Many uses for nanoparticles
Other nanotechnological approaches to cancer take advantage of the unique physical properties of some nanoparticles. For example, gold nanoparticles absorb different frequencies of light depending on their shape. Rod-shaped particles absorb near-infrared light, which can pass through skin. Last year, Bhatia and one of her students, Geoffrey von Maltzahn, demonstrated that they could inject gold nanorods into mice, and that such nanorods would accumulate at tumor sites. Once the nanorods were in the tumors, the researchers heated them with near-infrared light, raising the temperature to 70 degrees C, hot enough to kill the tumor cells without damaging nearby healthy tissue. The technique can also be used to image tumor cells.
Another promising application for nanoparticles is delivering RNA interference — tiny strands of RNA that can block cells from producing the proteins encoded by cancerous genes. Building on that idea, Hammond is now working on nanoparticles that would deliver a one-two punch, alternating layers of RNA and chemotherapy drugs.
So far, Doxil is one of only two liposomal cancer drugs now approved in the United States, but other nanoparticle-delivered drugs are now in clinical trials. Clinical trials are expected to begin soon for nanoparticles engineered by Langer, a member of the Koch Institute, Harvard Medical School associate professor Omid Farokhzad and others. These nanoparticles will deliver the chemotherapy drug docetaxel to prostate-cancer patients. In animal studies, the particles showed a 20-fold increase in concentration at the tumor site with minimal side effects.
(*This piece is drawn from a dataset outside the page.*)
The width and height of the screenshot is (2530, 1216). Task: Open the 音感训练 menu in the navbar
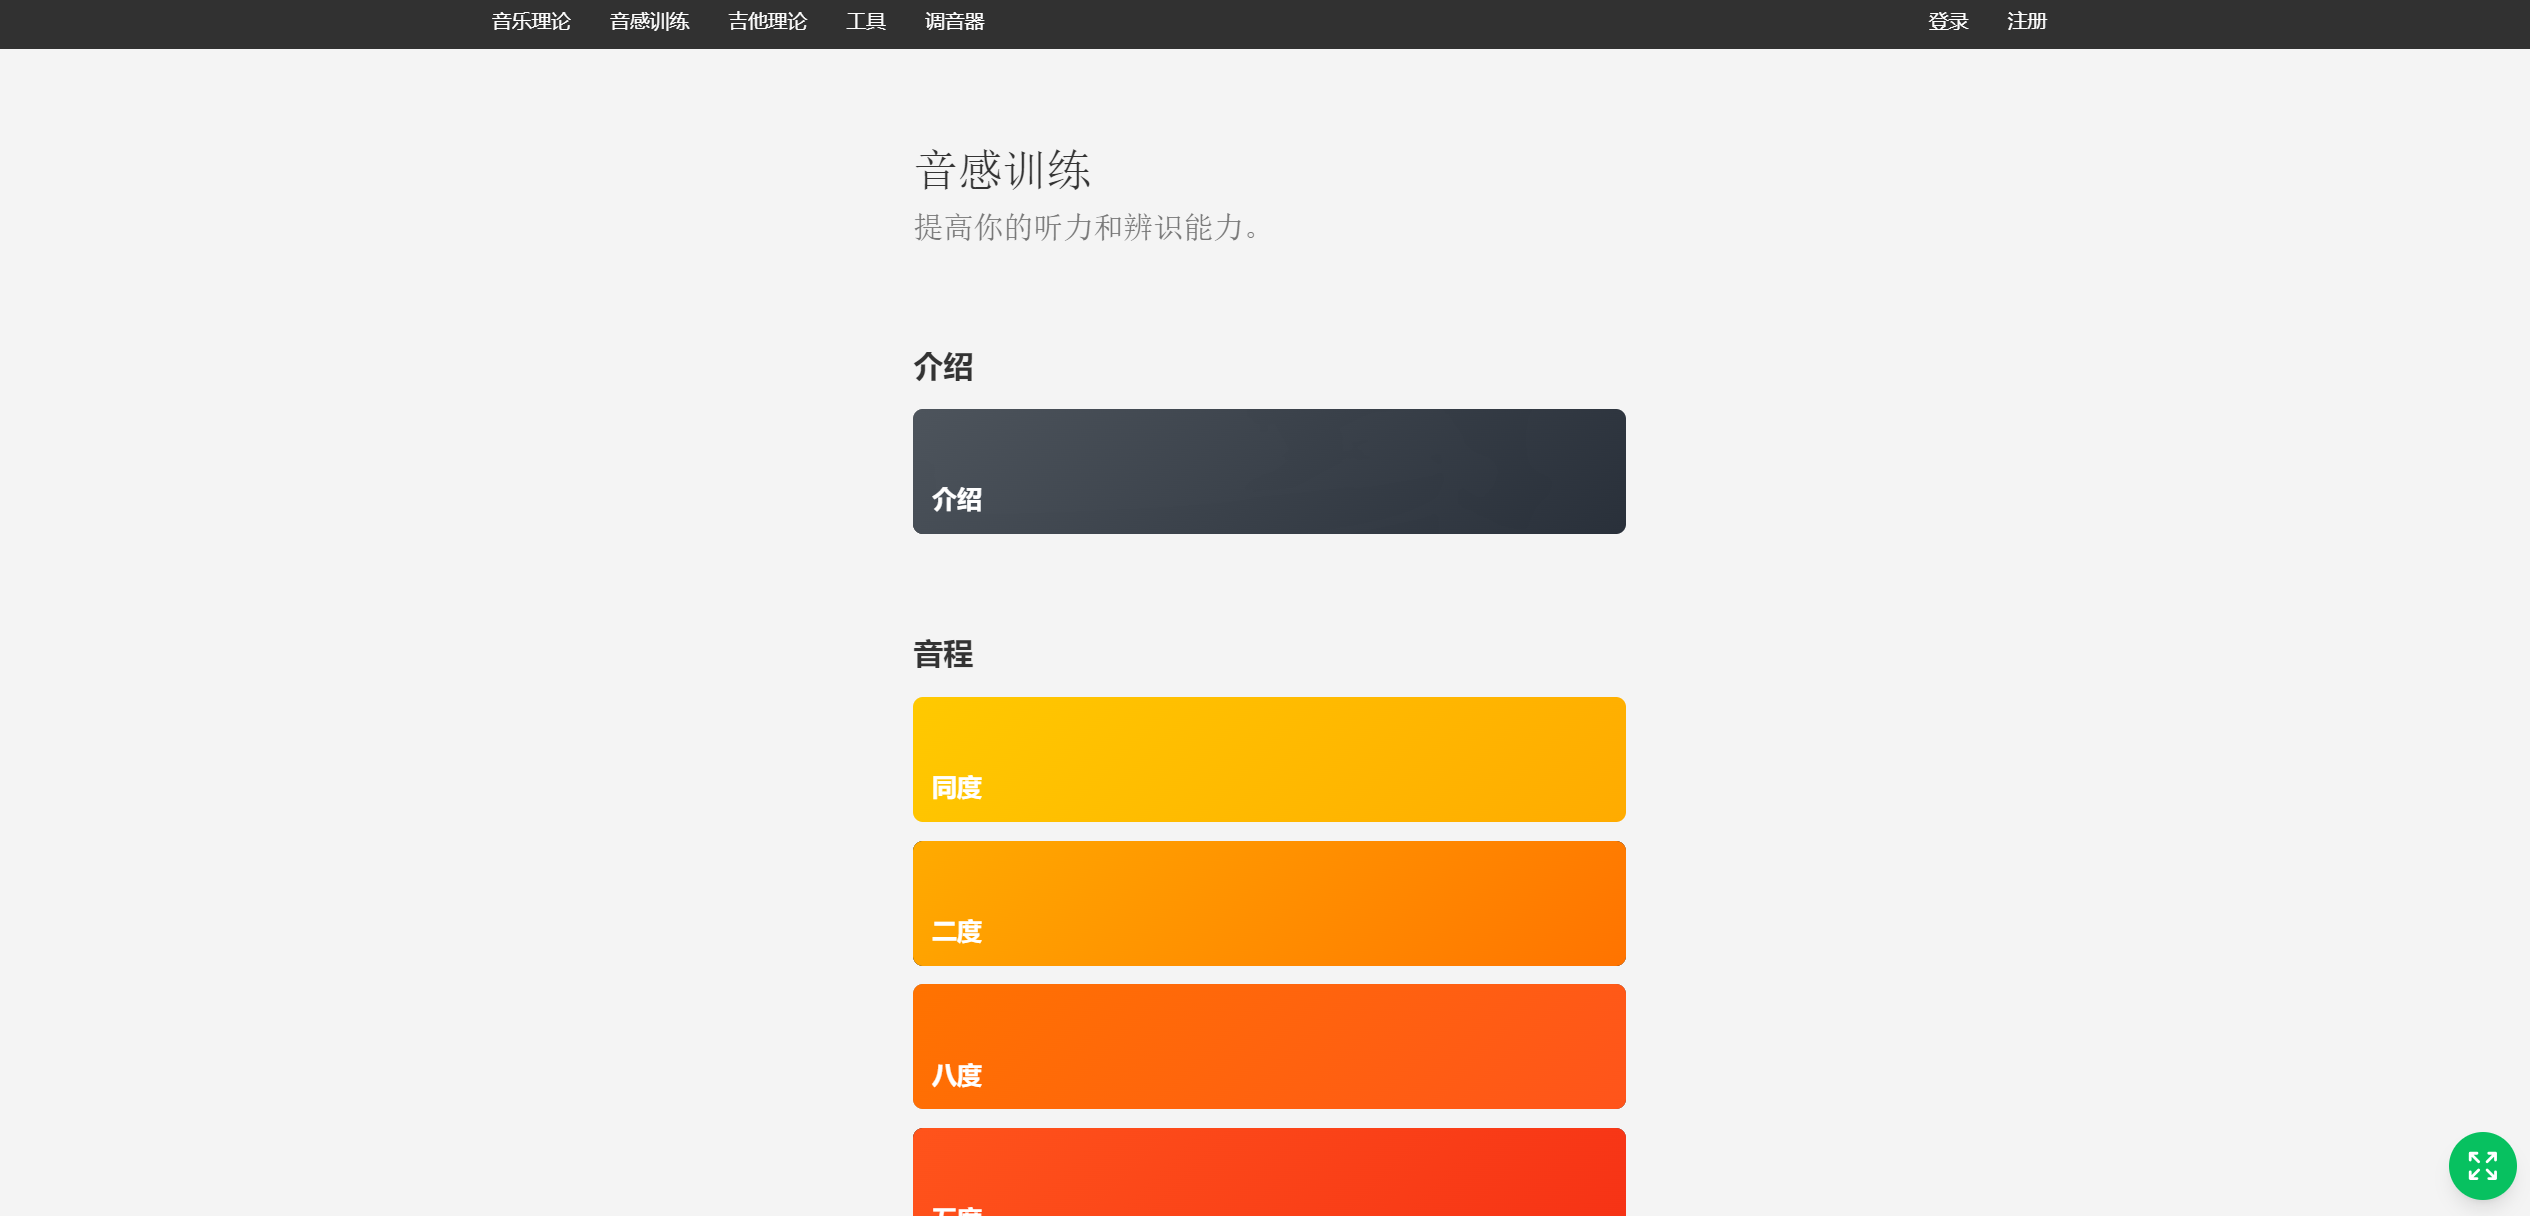[649, 21]
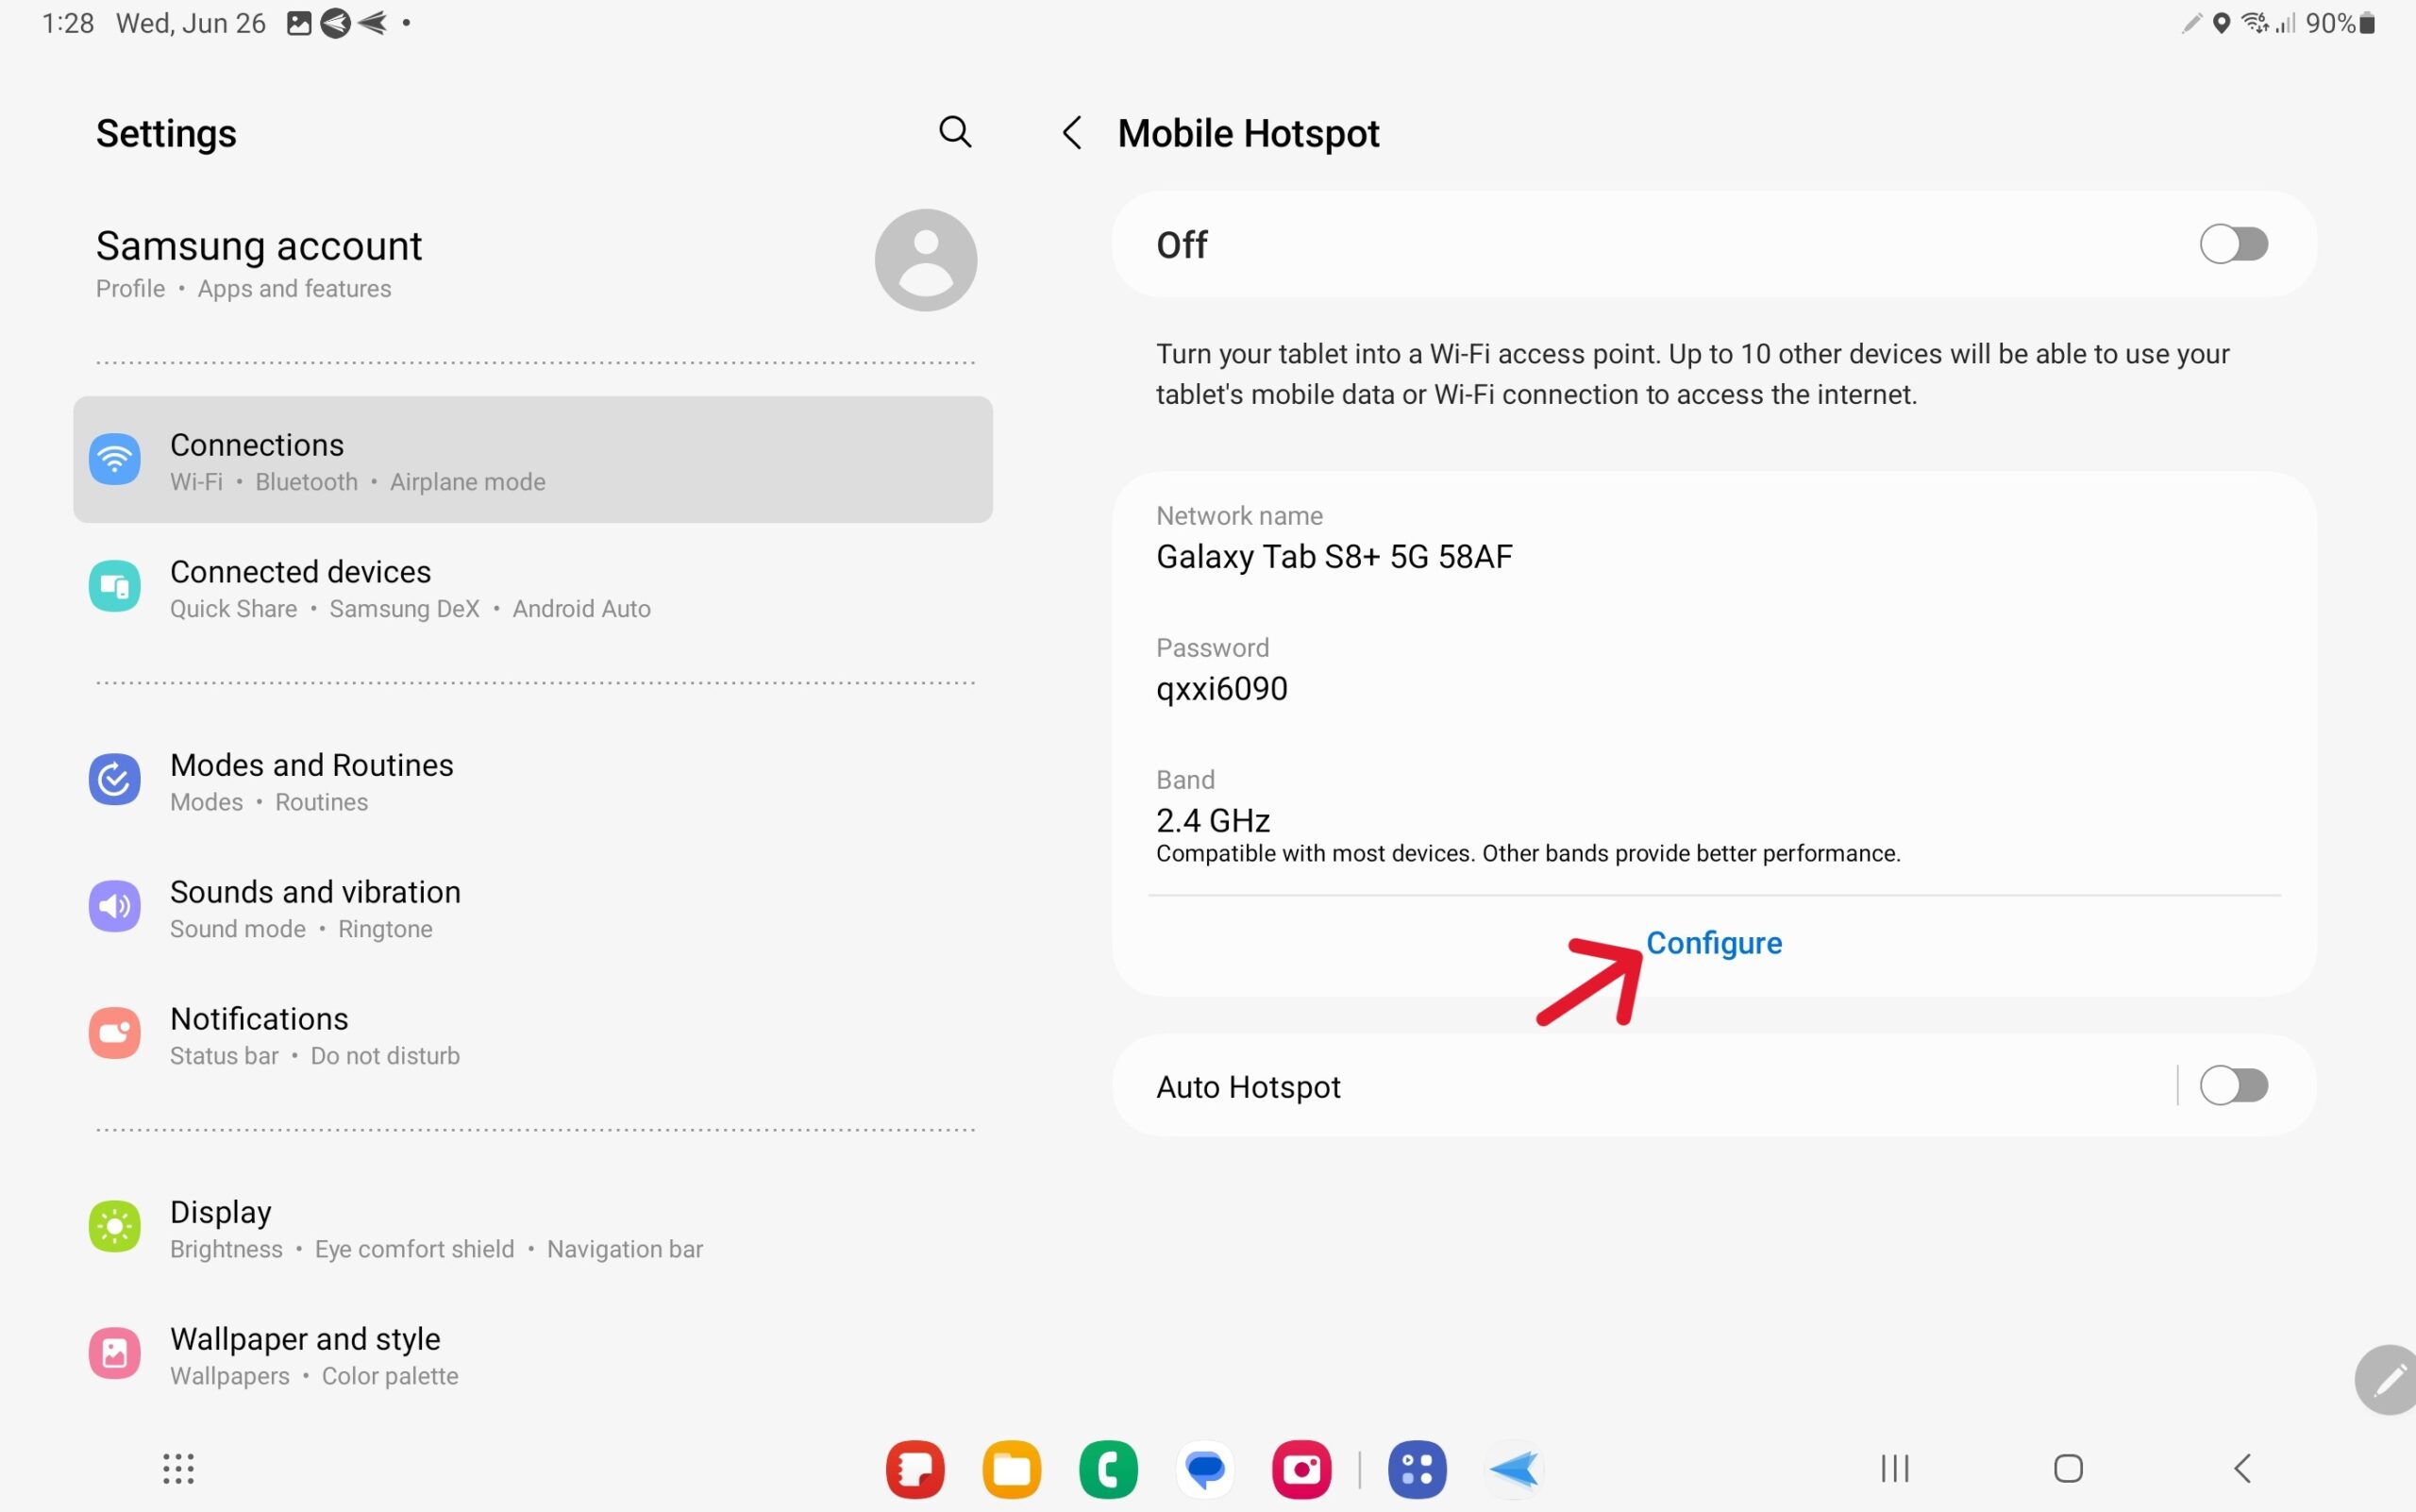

As with any new type of medical treatment, researchers are also assessing safety risks. In the past few years, a new field of nanotoxicology has sprung up to investigate any risks nanoparticles might pose for humans. At the nanoscale, materials often take on new traits — for example, nanoparticles have a much higher surface-to-volume ratio than larger particles, which is important because most of their activity takes place on the surface, says Vladimir Torchilin, director of the Center for Pharmaceutical Biotechnology and Nanomedicine at Northeastern University.
However, he says, clinical trials should reveal whether any given nanoparticle is safe or hazardous, just as they do for traditional drugs. “So far, it’s pretty difficult to say, upfront, it could be dangerous because of that, that or that,” says Torchilin, who is developing nanoparticles for cancer treatment.
In 2007, an FDA task force on nanotechnology recommended that the agency form new guidelines to determine how to regulate nanotechnology products. In the meantime, clinical trials involving nanoparticles are proceeding just as any drug clinical trial would. PEG, which is the main component of many drug-delivering nanoparticles, belongs to the FDA category of substances “generally recognized as safe.”
Hammond is optimistic that nanotechnology will end up helping cancer patients, possibly within the next three to five years. “I think it provides way too many benefits for us to pull away from it,” she says.